▶ [ABOUT THIS EXERCISE]:
Starting at the line that contains "At what coordinates should I click to accomplish: Click", copy every line to the end of the material below exactly, and omit the pictures.

▶ [EXERCISE MATERIALS]:
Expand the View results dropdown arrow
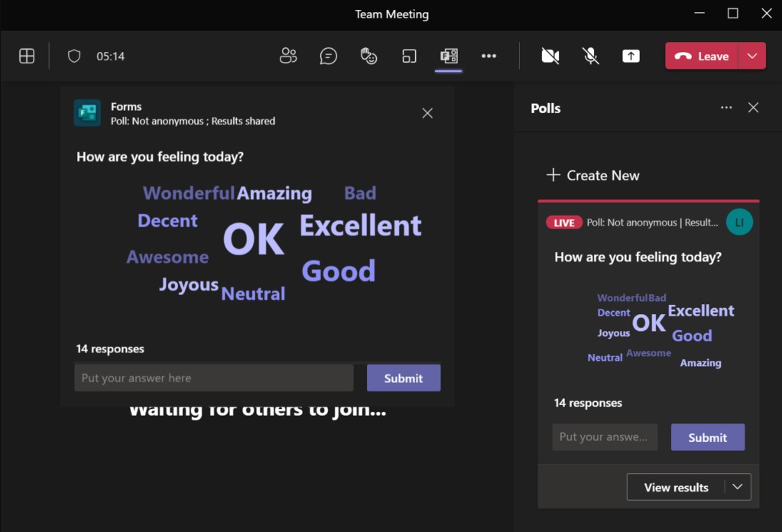This screenshot has width=782, height=532. [x=738, y=487]
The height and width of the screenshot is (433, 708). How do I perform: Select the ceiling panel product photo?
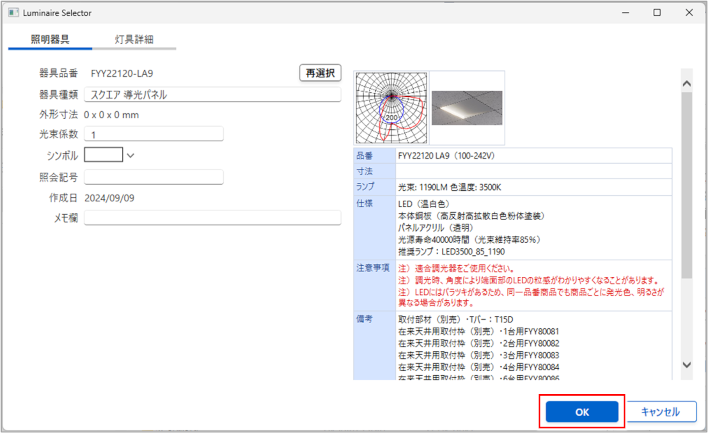(x=468, y=108)
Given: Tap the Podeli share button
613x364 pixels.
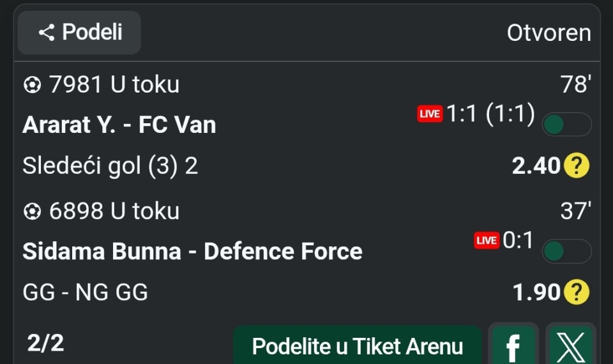Looking at the screenshot, I should tap(79, 33).

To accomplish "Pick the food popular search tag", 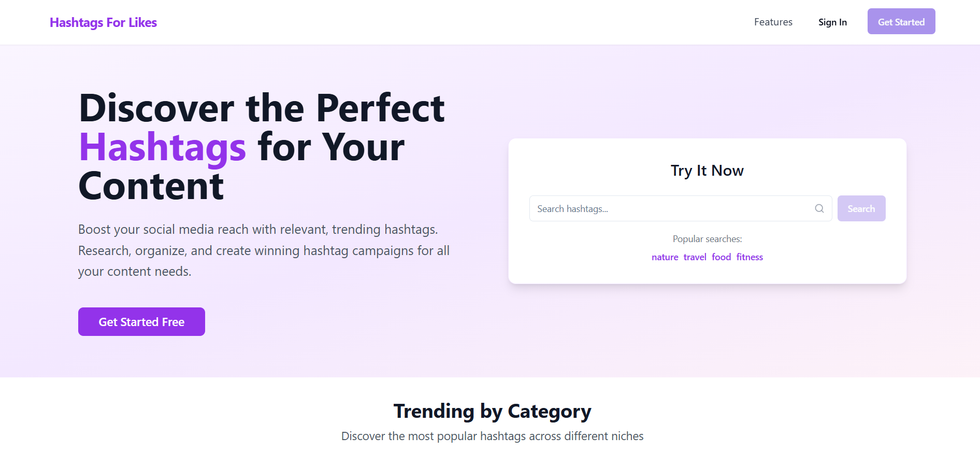I will 721,257.
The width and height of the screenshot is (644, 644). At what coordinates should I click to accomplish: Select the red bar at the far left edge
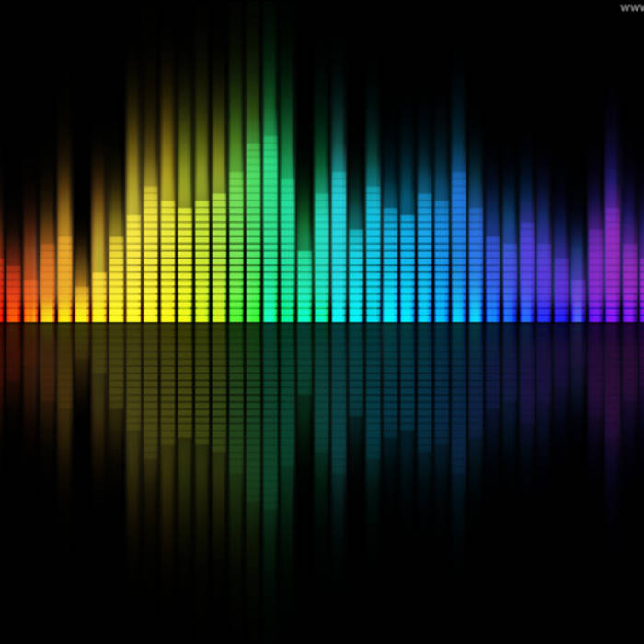(12, 293)
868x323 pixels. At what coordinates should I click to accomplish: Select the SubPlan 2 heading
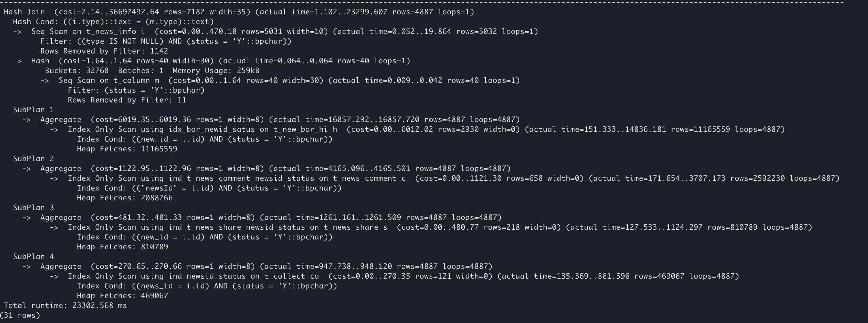[x=33, y=159]
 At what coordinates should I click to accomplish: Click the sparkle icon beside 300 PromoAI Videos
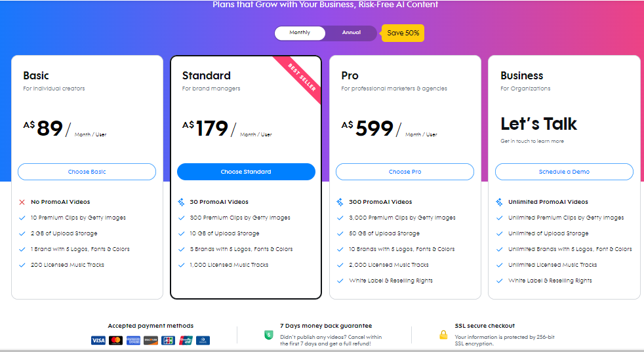(340, 202)
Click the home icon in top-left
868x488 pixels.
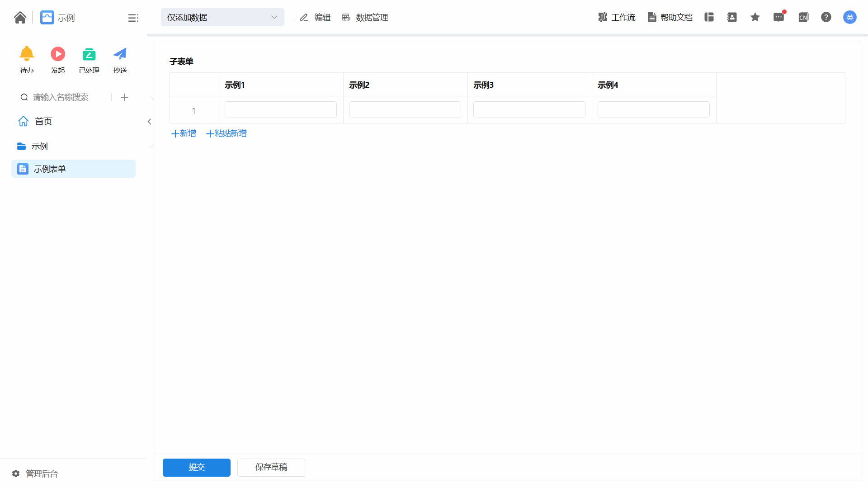point(20,18)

▶ [COMPLETED EXERCISE]:
 At what coordinates should I click to accomplish: Click the sparkle icon beside 300 PromoAI Videos
(340, 202)
Click the home icon in top-left
868x488 pixels.
point(20,18)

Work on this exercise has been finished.